Choose a Classic Mystery or Crime Novel:  Laura by Vera Caspary - A classic crime noir novel from the 1940's.  I enjoyed it and it's rare to find a mid-twentieth century crime noir novel written by a woman.

Choose a Classic Written before 1800: Coquette by Hannah Webster Foster - One of the earliest American novels to be published and based loosely on a true story.  It's interesting from a historical perspective.

Choose a Classic from a Place You Would Like to Visit: Breakfast at Tiffany's  by Truman Capote - People who have seen the film and Audrey Hepburn's charming and quirky performance as Holly Golightly are going to be suprised by Truman Capote's book.  The Holly in the novel has a much harder edge than the screen version and of the two I prefer the screen version.

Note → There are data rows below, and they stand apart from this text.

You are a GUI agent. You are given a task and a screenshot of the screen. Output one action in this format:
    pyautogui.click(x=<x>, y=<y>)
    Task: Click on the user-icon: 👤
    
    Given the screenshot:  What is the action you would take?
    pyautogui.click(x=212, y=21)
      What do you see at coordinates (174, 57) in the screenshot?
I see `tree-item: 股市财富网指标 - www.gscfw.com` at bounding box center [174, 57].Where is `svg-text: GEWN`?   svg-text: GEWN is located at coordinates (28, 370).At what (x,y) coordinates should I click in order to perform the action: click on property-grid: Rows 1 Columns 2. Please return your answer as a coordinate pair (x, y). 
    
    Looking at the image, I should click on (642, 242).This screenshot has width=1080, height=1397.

Choose a Classic Short Story Collection: Hungry Hearts by Anzia Yezierska - Published in 1920 Hungry Hearts is a collection of short stories set on the Lower East Side of NYC in the early 1900's focusing on immigrant Jewish American women and girls trying to build a better life despite the sweatshops, poverty and heartbreak.  It's a moving collection of stories about how though the dreams one started out with may not match the reality, with hope and determination, new dreams are possible.

Choose a Non-Fiction Classic: Walking by Henry David Thoreau - I have been meaning to read Thoreau for years and Walking is a very short book about walking, the natural world and humanity's place in it.  It's a good introduction to Thoreau although the classic he is known for is Walden.  

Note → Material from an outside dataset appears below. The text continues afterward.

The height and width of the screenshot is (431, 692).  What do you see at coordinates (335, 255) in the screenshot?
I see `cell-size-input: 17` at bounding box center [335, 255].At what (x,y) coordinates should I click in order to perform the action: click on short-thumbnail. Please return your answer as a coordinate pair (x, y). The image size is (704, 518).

Choose a Wild Card Classic:  Saturday Night and Sunday Morning by Alan Sillitoe - Published 1958, the year I was born, a classic of mid-twentieth century British fiction.  This novel was one of the most prominent works to come out of the Angry Young Man movement dealing with the lives of the working class in Britain in the years after World War II.  This novel is realistic, gritty, very disturbing in certain parts but also the writing is first rate.

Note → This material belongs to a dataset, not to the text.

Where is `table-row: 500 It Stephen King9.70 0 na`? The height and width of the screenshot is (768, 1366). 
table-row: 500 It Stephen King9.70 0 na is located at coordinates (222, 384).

If Karen at Books and Choclate decides to host the Classics Challenge next year I'm up for it.  I owe this challenge so much because most of the classics I have read since taking the challenge 5 years ago I would probably never have gotten around to reading.

Tuesday, December 6, 2022

Walking by Henry David Thoreau

For the 2022 Back to the Classics category- choose a nonfiction classic I decided to go with Walking by Henry David Thoreau (1851).  At only forty pages, its a nice introduction to Thoreau's writing, his views about the natural world and humanity's place in it and the importance of walking.  Here is Thoreau on these subjects: 

"We should go forth on the shortest walk, perchance, in the spirit of undying adventure, never to return—prepared to send back our embalmed hearts only as relics to our desolate kingdoms. If you are ready to leave father and mother, and brother and sister, and wife and child and friends, and never see them again—if you have paid your debts, and made your will, and settled all your affairs, and are a free man—then you are ready for a walk.       

"I love even to see the domestic animals reassert their native rights—any evidence that they have not wholly lost their original wild habits and vigor; as when my neighbor's cow breaks out of her pasture early in the spring and boldly swims the river, a cold, gray tide, twenty-five or thirty rods wide, swollen by the melted snow. It is the buffalo crossing the Mississippi".

"At present, in this vicinity, the best part of the land is not private property; the landscape is not owned, and the walker enjoys comparative freedom. But possibly the day will come when it will be partitioned off into so-called pleasure-grounds, in which a few will take a narrow and exclusive pleasure only—when fences shall be multiplied, and man-traps and other engines invented to confine men to the PUBLIC road, and walking over the surfarce of God's earth shall be construed to mean trespassing on some gentleman's grounds".

I enjoyed Walking and underlined quite a few passages as I read through the book.  Henry David Thoreau (1817-1862) is remarkably relevant today.  He was a writer, an abolitionist, a naturalist, a philosopher and as has been pointed out his one room cabin on Walden Pond could be considered the forerunner of the tiny house movement.  I recommend Walking and I am definitely planning to give Thoreau's great classic Walden a try.